当選証書を授与した後、知事の椅子に座る玉城知事。でき上がったばかりの知事の名刺を手に「最初に誰に渡そうかな」と笑みを浮かべる
初登庁日の会見は、災害対策本部の会議への出席によって当初の予定より大幅に短くなり、30分足らずで打ち切られた。しかし筆者は、当選翌日の10月1日、選挙事務所で玉城知事の話を聞くことができた。その内容も紹介したい。
――県知事選で辺野古新基地反対の民意が示されたことを受けて、安倍総理に訴えたいこと、伝えたいことは何ですか。

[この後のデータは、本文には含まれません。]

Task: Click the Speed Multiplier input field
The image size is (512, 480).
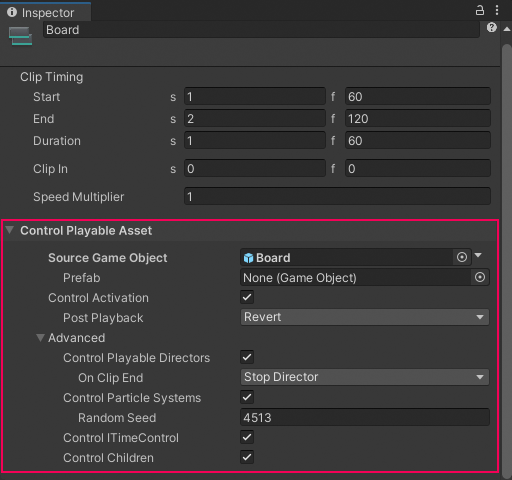Action: pyautogui.click(x=337, y=196)
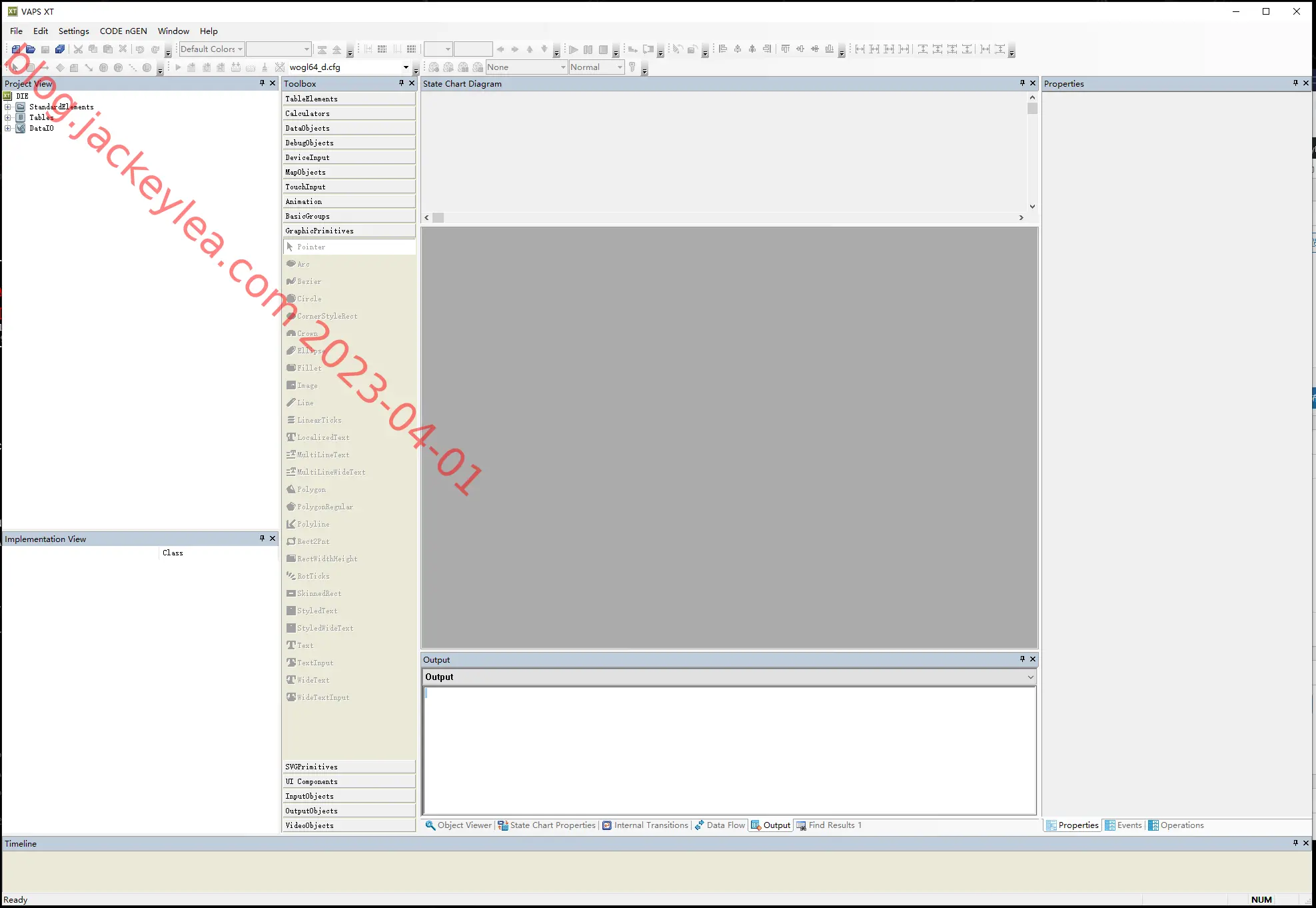
Task: Click the Align Top toolbar icon
Action: 786,49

玉城知事:「ぜひ玉城デニー沖縄県政と協議、話し合いをする姿勢を持ってください」ということです。どういったことを話すのかについては個別具体的な話がありますが、基本的には「沖縄県と政府が話し合う場を作る」ということを示してくださいということです。

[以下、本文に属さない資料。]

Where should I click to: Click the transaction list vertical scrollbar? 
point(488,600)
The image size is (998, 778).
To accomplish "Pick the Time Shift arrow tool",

(国と沖縄県の法廷闘争について)いじめられている側が「いじめられた」と言っているのに、「それがいじめであるのかないのかは、訴えた方が証明すべき」というのは理不尽な話です。我々は事実を述べているのに放置されている。ということは、結果的に差別されているのではないか。
――辺野古新基地建設が土砂投入直前になっている状況に、どう抵抗していくのでしょうか。

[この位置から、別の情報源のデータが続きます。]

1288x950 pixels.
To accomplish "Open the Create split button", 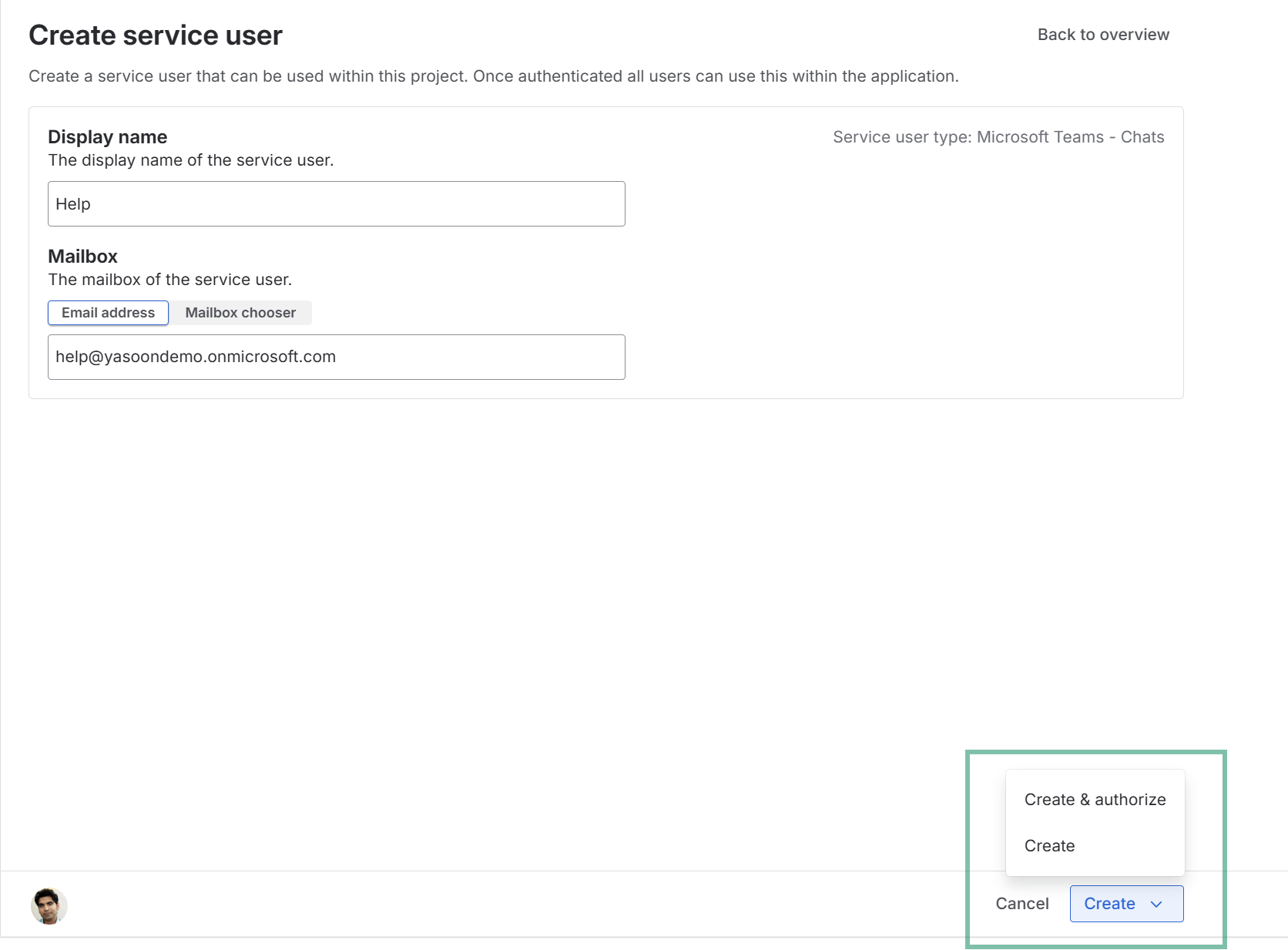I will 1109,904.
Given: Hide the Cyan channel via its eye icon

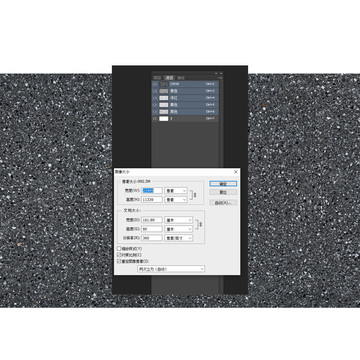Looking at the screenshot, I should 155,91.
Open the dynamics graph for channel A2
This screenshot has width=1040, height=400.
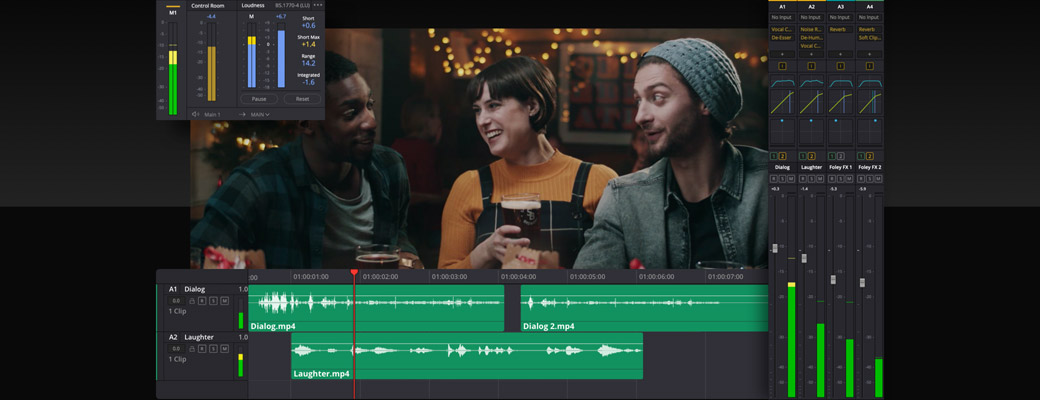pos(811,102)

玉城知事:これは個別具体的な戦術なので私が明らかにするわけにはいきませんが、あらゆる手段を講じて辺野古新基地を作らせないということです。理不尽なことに対しては、「それはおかしい」と思う人たちのうねりになっていく。
日本政府、安倍政権はそういううねりをわざと起こさせたいのでしょうか。「そういうことが起きるのを予期して、(わざと)対話せずに法廷闘争に出るのか」という疑問の目が、世界から向けられると思います。それは安倍政権に対して非常に大きなマイナスで、窮地に追い込まれてしまうことになると思います。
「日本国民の要求に対して一顧だにしない」「仮想敵国を煽って、必要以上に防衛装備に予算をかけようとする」という安倍政権への批判がもっと強くなっていくでしょう。辺野古の件も法廷闘争だけの話にならないよう、我々もあらゆる手段を講じて抵抗していきます。その時に私が持っているアメリカ人と日本人のハーフというアイデンティティが多分、どこかで役に立つことが出てくるかも知れません。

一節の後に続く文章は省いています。